26. A pharmacological agent for reducing in a patient one or more of the mental or cognitive effects selected from the group of mental or cognitive effects consisting of, age associated cognitive or memory decline, mental decline, and likelihood of age related brain or cognitive disorders, wherein the pharmacological agent comprises a therapeutically effective amount of plant matter from a plant of the genus Camellia, species sinensis.

27. A pharmacological agent for reducing, disrupting, dissolving, inhibiting or preventing in a patient one or more conditions involving the brain selected from the group of conditions involving the brain consisting of amyloid fibril deposits, amyloid protein deposits, brain associated amyloid fibril deposits, A.beta. brain deposits, brain associated A.beta. deposits, brain associated amyloid protein deposits, brain amyloid deposits, amyloid fibril formation and growth, age associated amyloid fibril formation and growth, wherein the pharmacological agent comprises a therapeutically effective amount of plant matter from a plant of the genus Camellia, species sinensis.

28. A pharmacological agent for promoting or supporting healthy pancreatic function in a patient, by helping to promote normal insulin function, wherein the pharmacological agent comprises a therapeutically effective amount of plant matter from a plant of the genus Camellia, species sinensis.

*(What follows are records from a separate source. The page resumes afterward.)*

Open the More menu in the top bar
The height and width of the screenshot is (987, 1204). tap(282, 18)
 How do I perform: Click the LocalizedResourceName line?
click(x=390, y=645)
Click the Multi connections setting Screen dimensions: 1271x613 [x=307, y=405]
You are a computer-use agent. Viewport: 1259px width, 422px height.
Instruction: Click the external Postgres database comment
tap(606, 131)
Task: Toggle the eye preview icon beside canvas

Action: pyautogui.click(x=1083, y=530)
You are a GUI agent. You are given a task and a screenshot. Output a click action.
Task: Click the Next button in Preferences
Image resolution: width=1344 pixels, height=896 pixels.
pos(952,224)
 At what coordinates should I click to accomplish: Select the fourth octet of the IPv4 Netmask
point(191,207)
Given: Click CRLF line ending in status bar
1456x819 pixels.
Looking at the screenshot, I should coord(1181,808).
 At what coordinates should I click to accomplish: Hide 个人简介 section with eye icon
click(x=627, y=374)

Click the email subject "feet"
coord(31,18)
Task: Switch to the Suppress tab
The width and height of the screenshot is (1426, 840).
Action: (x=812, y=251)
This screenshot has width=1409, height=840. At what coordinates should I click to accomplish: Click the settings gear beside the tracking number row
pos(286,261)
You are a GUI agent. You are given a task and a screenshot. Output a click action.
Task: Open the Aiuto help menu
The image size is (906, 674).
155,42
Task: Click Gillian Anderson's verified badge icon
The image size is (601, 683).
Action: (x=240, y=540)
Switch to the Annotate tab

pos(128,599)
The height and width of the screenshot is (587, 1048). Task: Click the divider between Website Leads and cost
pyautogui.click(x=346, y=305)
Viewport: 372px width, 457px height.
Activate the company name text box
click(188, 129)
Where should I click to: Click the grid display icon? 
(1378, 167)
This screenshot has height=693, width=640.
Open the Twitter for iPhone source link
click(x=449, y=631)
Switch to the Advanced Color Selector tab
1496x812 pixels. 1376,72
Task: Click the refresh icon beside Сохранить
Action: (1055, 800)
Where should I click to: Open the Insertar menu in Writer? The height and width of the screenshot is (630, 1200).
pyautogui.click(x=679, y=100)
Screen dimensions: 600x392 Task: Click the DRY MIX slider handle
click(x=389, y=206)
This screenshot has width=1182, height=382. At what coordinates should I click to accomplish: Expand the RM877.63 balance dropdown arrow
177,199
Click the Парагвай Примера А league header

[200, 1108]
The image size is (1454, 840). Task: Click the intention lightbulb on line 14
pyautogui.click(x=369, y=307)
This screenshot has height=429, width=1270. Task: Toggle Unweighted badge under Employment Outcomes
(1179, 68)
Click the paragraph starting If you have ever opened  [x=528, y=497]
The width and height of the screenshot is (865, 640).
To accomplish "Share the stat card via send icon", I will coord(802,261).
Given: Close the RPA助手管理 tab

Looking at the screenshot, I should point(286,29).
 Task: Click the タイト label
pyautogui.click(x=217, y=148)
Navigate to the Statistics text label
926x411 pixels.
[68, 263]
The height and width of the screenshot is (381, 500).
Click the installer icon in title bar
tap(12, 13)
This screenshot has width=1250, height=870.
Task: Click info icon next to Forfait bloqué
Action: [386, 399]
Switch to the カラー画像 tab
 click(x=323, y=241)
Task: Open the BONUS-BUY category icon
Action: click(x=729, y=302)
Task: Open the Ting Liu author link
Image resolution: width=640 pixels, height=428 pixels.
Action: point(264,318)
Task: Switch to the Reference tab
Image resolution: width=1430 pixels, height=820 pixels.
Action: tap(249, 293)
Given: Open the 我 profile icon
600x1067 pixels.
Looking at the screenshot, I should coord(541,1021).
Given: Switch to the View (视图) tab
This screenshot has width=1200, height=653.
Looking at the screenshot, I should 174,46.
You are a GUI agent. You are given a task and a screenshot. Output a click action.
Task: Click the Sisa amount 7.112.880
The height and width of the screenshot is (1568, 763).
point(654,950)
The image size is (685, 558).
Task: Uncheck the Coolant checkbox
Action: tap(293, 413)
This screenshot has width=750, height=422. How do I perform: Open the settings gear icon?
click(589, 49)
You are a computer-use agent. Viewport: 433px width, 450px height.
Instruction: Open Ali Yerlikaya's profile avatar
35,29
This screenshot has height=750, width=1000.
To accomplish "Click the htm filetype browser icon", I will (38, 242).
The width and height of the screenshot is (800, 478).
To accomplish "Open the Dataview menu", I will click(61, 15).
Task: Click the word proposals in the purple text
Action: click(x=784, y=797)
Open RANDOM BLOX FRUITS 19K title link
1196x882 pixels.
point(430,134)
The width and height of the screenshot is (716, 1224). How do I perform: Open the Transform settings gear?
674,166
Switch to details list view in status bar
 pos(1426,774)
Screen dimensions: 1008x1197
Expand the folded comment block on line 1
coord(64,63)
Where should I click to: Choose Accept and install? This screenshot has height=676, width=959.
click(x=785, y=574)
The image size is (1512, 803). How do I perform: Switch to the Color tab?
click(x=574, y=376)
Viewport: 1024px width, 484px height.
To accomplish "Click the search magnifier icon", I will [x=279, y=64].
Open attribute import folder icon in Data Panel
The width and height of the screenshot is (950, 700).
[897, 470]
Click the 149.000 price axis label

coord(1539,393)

29. A pharmacological agent for reducing, disrupting, dissolving, inhibiting or eliminating or preventing in a patient one or more conditions involving the pancreas selected from the group of conditions involving the pancreas consisting of amyloid fibril deposits, amyloid protein deposits, pancreas associated amyloid fibril deposits, amylin deposits, islet amyloid polypeptide deposits, pancreas associated amyloid protein deposits, amyloid fibril formation and growth, pancreas associated amyloid fibril formation and growth, wherein the pharmacological agents comprises a therapeutically effective amount of plant matter from a plant of the genus Camellia, species sinensis.